■ PROMPT: Beginning at the line that contains "Click the BEE", write out each remaining line of the entries below exactly as it stands.
MATERIAL FOR THIS TASK below:
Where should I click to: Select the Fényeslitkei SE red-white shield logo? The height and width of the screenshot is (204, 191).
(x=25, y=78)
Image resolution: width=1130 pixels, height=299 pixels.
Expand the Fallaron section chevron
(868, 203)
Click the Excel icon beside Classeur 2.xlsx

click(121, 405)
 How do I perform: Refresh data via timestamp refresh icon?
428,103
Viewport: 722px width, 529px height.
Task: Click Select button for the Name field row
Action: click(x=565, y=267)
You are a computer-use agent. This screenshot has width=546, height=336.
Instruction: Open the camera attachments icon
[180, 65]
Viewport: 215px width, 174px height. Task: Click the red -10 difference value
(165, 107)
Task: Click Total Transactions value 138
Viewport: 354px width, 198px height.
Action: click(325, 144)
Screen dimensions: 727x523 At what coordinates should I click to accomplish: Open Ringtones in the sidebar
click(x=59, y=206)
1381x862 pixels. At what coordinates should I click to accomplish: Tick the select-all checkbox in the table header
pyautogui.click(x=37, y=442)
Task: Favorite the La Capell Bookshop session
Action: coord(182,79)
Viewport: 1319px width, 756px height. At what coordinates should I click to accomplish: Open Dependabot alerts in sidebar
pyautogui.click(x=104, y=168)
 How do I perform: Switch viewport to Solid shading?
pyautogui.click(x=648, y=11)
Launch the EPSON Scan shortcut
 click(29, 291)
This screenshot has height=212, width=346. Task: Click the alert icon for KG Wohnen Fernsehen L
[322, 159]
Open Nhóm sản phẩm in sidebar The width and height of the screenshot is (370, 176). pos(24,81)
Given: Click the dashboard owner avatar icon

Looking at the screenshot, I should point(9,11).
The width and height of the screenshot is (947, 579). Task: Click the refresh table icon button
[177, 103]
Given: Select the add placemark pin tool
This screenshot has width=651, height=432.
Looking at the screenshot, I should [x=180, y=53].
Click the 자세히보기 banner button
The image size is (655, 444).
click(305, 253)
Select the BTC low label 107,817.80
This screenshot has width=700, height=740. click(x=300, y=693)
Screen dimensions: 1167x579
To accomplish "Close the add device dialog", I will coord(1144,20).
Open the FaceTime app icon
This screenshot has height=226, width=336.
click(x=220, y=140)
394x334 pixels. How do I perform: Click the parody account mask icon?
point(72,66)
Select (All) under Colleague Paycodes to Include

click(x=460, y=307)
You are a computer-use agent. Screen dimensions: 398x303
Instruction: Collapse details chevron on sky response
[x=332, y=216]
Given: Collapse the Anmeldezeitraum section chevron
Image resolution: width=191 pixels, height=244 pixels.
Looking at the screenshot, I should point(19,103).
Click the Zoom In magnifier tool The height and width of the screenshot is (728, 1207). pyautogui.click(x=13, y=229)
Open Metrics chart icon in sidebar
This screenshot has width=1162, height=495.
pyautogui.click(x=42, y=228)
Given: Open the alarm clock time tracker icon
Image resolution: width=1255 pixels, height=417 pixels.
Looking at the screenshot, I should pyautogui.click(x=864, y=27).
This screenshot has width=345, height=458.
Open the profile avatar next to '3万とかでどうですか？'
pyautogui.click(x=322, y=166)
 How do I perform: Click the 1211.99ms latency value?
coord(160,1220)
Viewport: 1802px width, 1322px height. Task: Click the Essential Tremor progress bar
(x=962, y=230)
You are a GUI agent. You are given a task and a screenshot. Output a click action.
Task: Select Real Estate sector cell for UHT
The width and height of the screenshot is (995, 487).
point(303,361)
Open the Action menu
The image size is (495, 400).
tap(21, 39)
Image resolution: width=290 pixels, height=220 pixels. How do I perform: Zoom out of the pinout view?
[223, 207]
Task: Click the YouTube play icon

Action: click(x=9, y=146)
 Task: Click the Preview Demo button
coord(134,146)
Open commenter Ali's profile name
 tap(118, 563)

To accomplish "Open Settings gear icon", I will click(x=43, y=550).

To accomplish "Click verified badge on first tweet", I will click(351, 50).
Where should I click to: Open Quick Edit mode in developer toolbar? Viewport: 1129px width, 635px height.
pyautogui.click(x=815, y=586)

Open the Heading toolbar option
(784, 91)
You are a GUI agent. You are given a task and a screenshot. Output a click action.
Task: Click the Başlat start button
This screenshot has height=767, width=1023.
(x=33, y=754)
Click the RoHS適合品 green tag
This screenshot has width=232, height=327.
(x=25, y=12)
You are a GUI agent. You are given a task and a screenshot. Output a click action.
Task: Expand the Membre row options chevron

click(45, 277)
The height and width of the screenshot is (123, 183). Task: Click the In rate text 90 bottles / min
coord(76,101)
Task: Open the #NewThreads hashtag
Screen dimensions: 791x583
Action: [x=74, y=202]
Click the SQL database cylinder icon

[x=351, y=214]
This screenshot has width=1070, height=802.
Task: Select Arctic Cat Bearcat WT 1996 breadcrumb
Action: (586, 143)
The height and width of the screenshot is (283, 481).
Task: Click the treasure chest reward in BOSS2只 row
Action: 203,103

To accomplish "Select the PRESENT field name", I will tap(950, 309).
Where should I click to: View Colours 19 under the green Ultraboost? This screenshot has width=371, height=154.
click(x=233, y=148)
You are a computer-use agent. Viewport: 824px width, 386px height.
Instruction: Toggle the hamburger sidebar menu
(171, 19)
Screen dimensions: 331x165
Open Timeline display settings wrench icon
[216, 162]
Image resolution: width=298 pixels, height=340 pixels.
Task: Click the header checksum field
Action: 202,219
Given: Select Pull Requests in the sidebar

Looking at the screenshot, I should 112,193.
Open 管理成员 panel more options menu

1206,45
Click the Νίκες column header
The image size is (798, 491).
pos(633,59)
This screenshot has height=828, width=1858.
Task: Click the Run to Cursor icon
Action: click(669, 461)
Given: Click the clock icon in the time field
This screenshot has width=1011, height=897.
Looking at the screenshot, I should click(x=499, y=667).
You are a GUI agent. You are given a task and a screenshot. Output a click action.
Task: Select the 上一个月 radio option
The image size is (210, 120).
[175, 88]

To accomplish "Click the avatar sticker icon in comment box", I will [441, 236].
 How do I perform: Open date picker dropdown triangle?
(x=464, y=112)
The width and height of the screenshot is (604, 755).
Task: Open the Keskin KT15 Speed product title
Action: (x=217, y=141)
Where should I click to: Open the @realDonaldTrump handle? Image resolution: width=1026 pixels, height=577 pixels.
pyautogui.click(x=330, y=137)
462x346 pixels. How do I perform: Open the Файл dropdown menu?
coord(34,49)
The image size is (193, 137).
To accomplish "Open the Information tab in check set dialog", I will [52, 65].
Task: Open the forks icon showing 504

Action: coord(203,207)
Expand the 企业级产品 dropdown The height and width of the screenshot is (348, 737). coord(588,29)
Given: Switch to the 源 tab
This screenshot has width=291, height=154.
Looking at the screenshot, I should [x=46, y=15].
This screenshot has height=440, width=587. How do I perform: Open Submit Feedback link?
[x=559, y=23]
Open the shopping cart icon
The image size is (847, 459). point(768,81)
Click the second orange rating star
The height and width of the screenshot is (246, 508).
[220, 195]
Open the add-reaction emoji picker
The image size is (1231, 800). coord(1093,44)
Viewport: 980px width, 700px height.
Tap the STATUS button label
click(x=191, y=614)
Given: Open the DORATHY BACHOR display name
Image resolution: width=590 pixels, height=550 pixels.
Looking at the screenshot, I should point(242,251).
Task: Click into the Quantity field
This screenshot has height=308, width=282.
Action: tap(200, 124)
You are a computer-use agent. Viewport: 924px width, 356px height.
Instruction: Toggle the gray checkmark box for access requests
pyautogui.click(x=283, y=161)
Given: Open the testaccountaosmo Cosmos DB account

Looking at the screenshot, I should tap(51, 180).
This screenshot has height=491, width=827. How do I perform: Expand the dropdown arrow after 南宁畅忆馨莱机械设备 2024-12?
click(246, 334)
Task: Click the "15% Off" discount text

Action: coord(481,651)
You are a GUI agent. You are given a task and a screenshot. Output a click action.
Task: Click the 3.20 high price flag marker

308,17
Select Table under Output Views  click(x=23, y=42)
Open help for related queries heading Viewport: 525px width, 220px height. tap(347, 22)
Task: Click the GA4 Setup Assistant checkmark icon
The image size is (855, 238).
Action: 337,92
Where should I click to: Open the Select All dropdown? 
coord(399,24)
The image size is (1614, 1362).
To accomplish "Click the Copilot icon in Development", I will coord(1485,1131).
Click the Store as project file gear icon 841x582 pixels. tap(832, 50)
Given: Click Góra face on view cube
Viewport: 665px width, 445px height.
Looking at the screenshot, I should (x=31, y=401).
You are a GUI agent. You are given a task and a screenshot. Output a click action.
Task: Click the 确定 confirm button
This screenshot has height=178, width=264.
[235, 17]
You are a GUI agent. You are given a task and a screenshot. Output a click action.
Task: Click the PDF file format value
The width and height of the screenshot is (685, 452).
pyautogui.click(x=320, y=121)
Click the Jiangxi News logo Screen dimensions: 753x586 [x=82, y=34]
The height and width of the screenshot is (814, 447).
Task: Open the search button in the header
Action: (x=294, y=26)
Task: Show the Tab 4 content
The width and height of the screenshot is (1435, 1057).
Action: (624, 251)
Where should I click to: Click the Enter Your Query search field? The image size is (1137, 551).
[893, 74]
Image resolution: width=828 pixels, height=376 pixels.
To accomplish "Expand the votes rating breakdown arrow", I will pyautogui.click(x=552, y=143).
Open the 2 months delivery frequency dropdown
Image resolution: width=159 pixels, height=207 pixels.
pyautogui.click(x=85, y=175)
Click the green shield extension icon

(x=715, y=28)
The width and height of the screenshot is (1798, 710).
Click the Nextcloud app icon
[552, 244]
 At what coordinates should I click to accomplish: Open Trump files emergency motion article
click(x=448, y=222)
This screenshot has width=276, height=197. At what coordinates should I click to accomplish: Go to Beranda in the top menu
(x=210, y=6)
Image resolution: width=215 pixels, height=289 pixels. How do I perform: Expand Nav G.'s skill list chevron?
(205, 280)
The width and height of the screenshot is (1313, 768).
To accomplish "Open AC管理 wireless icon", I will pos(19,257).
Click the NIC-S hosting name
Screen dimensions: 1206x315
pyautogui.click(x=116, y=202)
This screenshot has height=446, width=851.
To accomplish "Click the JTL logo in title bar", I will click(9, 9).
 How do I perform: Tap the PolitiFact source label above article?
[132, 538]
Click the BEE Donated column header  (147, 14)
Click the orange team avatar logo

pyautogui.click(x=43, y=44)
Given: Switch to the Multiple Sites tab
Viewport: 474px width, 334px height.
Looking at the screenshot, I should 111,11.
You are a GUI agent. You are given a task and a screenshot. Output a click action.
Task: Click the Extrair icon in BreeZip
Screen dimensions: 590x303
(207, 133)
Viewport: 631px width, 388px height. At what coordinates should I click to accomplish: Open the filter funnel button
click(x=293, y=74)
End of MATERIAL FOR THIS TASK.
■ EXERCISE RESPONSE:
Click the BEE Donated column header  (147, 14)
Click the orange team avatar logo

pyautogui.click(x=43, y=44)
Given: Switch to the Multiple Sites tab
Viewport: 474px width, 334px height.
Looking at the screenshot, I should 111,11.
You are a GUI agent. You are given a task and a screenshot. Output a click action.
Task: Click the Extrair icon in BreeZip
Screen dimensions: 590x303
(207, 133)
Viewport: 631px width, 388px height. At what coordinates should I click to accomplish: Open the filter funnel button
click(x=293, y=74)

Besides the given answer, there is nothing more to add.